Probably ineffective interventions: moderate-quality evidence of lack of effectiveness
Trial results showed no clear differences in cerebral palsy following ethamsylate versus placebo for prevention of morbidity and mortality in preterm or very low birthweight infants (RR 1.13, 95% CI 0.64 to 2.00; three trials, 532 children); volume expansion versus no treatment (RR 0.76, 95% CI 0.48 to 1.20; one trial; 604 children); gelatin versus fresh frozen plasma (RR 0.94, 95% CI 0.52 to 1.69; one trial, 399 children) for prevention of morbidity and mortality in very preterm infants; prophylactic indomethacin versus placebo for preventing mortality and morbidity in preterm infants (RR 1.04, 95% CI 0.77 to 1.40; four trials; 1372 children); synthetic surfactant versus placebo for respiratory distress syndrome in preterm infants (RR 0.76, 95% CI 0.55 to 1.05; five trials; 1557 children); or prophylactic phototherapy versus standard care (starting phototherapy when serum bilirubin reached a pre-specified level) for preventing jaundice in preterm or low birthweight infants (RR 0.96, 95% CI 0.50 to 1.85; two trials; 756 children).

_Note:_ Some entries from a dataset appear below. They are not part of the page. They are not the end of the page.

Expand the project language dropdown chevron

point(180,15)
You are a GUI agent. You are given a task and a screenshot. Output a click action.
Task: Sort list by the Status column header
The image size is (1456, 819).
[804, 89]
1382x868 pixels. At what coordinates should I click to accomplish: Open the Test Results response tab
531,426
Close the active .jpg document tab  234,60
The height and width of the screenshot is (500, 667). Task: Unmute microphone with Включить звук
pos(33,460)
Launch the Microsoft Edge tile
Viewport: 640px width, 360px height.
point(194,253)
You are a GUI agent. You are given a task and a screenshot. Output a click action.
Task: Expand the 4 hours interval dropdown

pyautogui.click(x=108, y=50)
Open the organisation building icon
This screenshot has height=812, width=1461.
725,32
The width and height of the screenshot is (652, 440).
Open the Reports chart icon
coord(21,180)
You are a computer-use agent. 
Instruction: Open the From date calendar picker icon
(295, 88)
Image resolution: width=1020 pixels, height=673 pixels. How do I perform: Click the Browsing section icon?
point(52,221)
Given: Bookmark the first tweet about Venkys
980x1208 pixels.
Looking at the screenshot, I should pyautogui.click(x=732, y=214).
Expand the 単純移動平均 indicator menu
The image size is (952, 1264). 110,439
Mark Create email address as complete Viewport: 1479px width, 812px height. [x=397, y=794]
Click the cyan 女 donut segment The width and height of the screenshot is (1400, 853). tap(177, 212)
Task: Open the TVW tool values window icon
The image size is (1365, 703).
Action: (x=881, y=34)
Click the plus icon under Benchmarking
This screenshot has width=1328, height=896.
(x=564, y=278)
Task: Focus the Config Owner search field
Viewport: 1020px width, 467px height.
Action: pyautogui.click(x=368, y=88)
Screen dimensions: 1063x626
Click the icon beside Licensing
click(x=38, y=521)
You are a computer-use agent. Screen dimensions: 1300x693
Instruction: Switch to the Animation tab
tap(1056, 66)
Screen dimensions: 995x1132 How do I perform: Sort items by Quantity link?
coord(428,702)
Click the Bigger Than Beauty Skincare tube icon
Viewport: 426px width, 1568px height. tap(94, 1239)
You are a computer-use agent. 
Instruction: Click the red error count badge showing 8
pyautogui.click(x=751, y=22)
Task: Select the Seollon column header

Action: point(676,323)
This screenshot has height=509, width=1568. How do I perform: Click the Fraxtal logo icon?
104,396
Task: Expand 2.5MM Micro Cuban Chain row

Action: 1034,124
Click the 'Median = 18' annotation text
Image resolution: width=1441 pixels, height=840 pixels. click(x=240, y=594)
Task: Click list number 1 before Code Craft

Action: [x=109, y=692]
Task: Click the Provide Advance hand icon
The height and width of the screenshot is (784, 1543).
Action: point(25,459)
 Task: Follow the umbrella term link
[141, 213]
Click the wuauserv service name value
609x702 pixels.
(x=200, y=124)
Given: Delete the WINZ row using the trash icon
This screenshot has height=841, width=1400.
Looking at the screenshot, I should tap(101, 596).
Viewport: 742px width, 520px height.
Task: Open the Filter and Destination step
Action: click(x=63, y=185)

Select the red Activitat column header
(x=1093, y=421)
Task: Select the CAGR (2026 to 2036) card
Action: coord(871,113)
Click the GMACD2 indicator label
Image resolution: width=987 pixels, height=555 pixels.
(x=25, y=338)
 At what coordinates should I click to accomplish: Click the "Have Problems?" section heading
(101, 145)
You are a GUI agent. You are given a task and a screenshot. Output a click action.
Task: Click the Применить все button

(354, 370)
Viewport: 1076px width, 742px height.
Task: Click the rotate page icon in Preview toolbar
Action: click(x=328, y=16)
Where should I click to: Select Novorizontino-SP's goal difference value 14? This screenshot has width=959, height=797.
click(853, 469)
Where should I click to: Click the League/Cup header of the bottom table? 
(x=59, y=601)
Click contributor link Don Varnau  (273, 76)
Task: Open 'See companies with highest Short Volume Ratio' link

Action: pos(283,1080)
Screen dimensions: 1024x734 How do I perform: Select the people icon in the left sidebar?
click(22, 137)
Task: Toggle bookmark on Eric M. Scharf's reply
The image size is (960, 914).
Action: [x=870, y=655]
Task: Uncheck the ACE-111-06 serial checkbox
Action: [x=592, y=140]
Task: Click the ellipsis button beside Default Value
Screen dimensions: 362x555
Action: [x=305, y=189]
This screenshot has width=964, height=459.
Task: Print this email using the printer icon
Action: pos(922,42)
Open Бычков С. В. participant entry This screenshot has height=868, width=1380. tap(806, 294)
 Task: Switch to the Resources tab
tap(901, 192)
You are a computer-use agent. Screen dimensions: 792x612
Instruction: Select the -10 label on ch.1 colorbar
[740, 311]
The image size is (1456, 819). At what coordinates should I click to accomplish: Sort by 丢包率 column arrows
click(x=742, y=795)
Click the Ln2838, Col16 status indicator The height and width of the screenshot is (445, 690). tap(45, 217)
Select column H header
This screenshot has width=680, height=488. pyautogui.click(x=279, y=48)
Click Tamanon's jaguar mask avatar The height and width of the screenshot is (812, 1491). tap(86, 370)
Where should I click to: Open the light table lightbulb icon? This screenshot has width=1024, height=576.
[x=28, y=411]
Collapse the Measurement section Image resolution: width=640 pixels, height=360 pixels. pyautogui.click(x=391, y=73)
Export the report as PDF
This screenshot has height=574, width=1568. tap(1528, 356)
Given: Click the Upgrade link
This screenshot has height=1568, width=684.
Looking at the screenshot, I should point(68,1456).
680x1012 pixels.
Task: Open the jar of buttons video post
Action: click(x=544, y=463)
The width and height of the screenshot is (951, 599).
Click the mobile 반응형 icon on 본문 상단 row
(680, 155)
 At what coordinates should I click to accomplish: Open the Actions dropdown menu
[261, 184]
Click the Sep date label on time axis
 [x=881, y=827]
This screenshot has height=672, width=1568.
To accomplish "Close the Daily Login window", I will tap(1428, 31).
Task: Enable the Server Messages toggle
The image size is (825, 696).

No conclusions possible: low- to very low-quality evidence
No clear differences in cerebral palsy were observed with interventions assessed in 21 reviews.
Interventions for other specific groups of 'at risk' neonates
No conclusions possible: low- to very low-quality evidence
Review authors observed no clear differences in cerebral palsy with interventions assessed in five reviews.